**GOAL OF THE EXERCISE**
Please transcribe exactly, and only, the lines of the data below between the line holding "Task: Click the 5 / 100 SEO score badge" and the line holding "Given: Click the 翻格图层 layer tool", inclusive.
Top of EXTRACTED INFORMATION
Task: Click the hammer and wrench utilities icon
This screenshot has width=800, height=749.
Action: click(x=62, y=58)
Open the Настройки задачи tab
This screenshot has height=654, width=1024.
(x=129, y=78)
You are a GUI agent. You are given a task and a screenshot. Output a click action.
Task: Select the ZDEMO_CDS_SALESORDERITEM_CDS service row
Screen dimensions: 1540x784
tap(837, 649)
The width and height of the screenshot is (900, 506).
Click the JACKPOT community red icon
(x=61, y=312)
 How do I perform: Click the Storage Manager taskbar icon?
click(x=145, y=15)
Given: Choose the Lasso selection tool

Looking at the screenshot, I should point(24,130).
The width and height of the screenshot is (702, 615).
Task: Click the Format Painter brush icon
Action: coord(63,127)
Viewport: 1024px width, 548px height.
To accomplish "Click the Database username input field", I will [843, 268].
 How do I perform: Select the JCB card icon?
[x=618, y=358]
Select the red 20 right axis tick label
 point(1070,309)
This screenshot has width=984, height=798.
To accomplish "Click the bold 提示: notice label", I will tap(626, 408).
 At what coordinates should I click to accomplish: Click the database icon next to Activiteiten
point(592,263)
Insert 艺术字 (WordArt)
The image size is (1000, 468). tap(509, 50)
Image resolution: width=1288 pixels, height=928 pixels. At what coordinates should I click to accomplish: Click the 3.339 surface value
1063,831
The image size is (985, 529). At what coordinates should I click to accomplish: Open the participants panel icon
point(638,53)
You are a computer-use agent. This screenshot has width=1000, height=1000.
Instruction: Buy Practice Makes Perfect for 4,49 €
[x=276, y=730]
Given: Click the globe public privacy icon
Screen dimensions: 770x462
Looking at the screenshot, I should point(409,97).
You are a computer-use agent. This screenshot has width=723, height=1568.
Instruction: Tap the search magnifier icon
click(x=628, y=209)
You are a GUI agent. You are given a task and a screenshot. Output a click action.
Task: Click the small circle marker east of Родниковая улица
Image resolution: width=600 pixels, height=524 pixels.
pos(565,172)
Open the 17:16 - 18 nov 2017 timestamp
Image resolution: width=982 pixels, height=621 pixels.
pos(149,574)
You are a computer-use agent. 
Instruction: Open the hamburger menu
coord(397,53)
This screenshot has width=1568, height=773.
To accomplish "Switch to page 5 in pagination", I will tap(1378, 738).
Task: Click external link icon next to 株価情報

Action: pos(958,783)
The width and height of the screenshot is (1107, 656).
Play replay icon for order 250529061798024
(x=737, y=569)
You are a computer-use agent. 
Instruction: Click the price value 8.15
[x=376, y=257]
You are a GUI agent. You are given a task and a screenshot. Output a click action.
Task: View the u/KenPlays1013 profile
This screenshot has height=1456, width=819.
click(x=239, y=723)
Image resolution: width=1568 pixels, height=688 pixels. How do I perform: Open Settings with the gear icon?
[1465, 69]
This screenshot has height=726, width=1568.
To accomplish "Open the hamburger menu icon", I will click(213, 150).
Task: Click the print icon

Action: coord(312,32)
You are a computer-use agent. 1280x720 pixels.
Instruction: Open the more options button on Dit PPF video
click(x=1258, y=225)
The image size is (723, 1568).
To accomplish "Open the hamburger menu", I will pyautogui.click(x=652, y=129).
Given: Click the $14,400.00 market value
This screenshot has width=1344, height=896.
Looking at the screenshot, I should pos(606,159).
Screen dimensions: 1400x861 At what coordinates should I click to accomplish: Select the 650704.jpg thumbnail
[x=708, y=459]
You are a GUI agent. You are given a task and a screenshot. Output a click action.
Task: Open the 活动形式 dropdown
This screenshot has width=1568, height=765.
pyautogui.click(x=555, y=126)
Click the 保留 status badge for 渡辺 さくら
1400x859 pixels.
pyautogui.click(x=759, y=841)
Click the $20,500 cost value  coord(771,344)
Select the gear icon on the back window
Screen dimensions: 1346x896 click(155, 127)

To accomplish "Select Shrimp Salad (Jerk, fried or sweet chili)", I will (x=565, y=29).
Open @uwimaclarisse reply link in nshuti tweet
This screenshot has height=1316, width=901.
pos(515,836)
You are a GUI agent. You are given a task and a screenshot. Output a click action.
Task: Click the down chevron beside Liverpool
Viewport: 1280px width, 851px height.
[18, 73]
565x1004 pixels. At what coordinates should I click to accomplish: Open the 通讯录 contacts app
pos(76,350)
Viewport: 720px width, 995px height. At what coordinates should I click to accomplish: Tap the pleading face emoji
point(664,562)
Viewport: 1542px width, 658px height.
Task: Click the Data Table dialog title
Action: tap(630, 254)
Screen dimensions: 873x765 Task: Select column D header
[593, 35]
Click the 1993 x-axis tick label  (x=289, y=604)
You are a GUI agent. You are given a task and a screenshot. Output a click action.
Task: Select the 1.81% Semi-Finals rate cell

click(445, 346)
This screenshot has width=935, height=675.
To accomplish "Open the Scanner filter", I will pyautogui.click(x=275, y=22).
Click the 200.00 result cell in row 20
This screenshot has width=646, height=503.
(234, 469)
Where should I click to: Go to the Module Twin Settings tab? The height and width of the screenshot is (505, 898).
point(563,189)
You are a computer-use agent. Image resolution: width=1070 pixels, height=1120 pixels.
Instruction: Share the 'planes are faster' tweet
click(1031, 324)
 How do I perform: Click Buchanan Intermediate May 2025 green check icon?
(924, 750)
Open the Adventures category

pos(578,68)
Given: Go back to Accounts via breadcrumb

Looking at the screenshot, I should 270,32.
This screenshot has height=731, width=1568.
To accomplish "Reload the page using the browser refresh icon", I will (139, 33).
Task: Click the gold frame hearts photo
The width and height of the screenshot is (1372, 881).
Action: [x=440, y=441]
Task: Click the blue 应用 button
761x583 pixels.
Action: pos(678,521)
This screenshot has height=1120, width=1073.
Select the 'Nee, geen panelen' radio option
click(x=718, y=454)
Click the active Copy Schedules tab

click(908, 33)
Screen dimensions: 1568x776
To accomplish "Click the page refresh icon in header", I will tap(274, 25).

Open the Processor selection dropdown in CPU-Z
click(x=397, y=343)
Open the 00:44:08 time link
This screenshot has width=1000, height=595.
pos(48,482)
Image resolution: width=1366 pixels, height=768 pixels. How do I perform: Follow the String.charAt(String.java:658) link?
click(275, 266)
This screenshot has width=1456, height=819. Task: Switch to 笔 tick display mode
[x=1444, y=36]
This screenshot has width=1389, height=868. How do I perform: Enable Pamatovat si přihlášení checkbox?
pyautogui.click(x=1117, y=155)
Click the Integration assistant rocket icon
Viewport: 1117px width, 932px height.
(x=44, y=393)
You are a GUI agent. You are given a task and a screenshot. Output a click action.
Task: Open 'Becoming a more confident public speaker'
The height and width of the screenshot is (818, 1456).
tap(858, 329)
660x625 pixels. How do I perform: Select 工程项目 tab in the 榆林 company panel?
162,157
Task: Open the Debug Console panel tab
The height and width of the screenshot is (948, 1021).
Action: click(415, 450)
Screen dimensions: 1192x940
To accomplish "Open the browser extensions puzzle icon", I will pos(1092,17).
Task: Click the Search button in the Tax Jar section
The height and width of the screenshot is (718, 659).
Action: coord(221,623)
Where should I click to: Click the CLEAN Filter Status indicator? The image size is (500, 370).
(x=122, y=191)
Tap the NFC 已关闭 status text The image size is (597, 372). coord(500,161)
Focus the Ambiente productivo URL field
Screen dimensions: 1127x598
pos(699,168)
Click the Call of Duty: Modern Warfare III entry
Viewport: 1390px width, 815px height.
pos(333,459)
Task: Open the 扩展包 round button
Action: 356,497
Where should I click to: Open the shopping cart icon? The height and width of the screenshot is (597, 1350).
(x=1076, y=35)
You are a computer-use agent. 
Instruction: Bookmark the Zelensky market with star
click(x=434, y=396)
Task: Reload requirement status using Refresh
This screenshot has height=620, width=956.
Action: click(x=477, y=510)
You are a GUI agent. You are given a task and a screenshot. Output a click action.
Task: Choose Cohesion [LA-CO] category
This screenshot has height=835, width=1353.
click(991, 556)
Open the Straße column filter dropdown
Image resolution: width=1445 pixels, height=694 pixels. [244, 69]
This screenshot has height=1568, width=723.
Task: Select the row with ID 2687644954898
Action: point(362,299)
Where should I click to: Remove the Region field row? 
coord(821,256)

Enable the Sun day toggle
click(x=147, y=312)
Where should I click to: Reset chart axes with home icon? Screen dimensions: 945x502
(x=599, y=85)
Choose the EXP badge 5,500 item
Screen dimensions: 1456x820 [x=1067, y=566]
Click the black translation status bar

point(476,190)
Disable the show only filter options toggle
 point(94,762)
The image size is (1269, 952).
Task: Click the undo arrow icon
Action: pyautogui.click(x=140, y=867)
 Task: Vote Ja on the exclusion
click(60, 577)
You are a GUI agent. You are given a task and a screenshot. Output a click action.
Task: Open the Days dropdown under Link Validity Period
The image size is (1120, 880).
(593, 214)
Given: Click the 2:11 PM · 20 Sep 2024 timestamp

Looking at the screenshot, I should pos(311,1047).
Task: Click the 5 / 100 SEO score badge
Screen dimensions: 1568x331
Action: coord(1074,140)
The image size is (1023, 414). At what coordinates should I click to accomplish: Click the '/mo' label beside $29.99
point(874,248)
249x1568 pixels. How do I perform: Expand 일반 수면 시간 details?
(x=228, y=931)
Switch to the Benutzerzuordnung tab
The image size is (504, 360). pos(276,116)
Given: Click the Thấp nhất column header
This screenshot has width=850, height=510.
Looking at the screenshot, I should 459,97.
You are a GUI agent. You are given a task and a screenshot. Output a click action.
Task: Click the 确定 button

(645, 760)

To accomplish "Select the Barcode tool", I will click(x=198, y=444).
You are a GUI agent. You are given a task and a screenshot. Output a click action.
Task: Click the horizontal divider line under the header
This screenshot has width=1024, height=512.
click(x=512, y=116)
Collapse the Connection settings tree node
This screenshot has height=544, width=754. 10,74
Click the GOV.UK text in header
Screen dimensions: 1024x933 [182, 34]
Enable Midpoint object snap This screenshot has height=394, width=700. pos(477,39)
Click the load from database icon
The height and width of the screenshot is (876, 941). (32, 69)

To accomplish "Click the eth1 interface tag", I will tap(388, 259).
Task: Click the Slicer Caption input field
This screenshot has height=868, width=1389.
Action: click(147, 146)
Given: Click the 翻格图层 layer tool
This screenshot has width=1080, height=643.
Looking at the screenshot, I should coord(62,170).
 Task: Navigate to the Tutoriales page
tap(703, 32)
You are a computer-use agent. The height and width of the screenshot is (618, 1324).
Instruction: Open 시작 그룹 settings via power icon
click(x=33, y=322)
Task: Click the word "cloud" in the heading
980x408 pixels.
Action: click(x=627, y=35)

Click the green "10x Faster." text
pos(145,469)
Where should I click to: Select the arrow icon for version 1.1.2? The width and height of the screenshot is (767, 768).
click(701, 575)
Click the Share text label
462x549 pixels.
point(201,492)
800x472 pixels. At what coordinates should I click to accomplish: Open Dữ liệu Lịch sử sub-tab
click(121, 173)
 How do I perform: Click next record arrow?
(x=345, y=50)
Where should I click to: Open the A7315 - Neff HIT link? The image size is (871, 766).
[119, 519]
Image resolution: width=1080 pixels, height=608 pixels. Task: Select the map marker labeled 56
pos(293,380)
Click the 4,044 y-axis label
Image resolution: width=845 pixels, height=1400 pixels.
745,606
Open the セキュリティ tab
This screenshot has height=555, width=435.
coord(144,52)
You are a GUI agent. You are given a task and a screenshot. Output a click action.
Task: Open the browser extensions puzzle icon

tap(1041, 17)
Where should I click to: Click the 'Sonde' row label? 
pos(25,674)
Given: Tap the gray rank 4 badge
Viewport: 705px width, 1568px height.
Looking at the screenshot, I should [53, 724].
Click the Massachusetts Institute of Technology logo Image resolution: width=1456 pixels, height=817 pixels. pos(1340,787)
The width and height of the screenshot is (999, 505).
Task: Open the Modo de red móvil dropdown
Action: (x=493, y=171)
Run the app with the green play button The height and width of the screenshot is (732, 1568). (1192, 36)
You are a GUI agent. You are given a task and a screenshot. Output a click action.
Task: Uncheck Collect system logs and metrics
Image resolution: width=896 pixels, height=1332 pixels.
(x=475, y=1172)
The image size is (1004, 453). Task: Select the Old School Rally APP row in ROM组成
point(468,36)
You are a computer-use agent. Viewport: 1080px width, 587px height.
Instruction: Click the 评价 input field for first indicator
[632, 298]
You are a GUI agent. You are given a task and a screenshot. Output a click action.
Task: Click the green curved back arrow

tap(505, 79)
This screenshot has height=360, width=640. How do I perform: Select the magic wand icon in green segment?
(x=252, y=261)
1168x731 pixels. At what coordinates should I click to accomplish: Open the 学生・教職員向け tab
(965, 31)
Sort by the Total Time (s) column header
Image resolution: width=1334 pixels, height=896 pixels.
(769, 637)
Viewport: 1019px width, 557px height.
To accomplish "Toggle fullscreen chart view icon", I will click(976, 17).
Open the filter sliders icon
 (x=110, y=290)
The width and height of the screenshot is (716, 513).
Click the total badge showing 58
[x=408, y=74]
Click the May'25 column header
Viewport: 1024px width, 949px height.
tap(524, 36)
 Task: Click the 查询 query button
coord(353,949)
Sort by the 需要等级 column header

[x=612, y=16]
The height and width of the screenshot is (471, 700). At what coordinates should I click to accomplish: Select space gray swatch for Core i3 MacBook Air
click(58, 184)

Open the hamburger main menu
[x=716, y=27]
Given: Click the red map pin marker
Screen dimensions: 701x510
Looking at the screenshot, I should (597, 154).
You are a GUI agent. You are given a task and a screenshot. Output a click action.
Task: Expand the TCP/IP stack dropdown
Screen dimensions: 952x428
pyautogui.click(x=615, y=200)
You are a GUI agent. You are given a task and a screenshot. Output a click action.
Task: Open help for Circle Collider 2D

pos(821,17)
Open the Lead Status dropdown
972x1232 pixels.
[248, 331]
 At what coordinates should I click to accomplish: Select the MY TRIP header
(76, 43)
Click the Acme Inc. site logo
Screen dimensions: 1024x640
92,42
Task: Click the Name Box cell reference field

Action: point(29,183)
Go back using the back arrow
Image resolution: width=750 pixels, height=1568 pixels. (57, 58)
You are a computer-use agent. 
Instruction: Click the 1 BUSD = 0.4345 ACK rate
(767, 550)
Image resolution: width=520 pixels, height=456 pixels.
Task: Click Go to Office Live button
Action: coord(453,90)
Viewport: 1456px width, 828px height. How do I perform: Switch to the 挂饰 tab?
Bottom of EXTRACTED INFORMATION
**SOLUTION**
Task: Click the 5 / 100 SEO score badge
Screen dimensions: 1568x331
Action: coord(1074,140)
The image size is (1023, 414). At what coordinates should I click to accomplish: Click the '/mo' label beside $29.99
point(874,248)
249x1568 pixels. How do I perform: Expand 일반 수면 시간 details?
(x=228, y=931)
Switch to the Benutzerzuordnung tab
The image size is (504, 360). pos(276,116)
Given: Click the Thấp nhất column header
This screenshot has width=850, height=510.
Looking at the screenshot, I should 459,97.
You are a GUI agent. You are given a task and a screenshot. Output a click action.
Task: Click the 确定 button

(645, 760)

To accomplish "Select the Barcode tool", I will click(x=198, y=444).
You are a GUI agent. You are given a task and a screenshot. Output a click action.
Task: Click the horizontal divider line under the header
This screenshot has width=1024, height=512.
click(x=512, y=116)
Collapse the Connection settings tree node
This screenshot has height=544, width=754. 10,74
Click the GOV.UK text in header
Screen dimensions: 1024x933 [182, 34]
Enable Midpoint object snap This screenshot has height=394, width=700. pos(477,39)
Click the load from database icon
The height and width of the screenshot is (876, 941). (32, 69)

To accomplish "Click the eth1 interface tag", I will tap(388, 259).
Task: Click the Slicer Caption input field
This screenshot has height=868, width=1389.
Action: click(147, 146)
Given: Click the 翻格图层 layer tool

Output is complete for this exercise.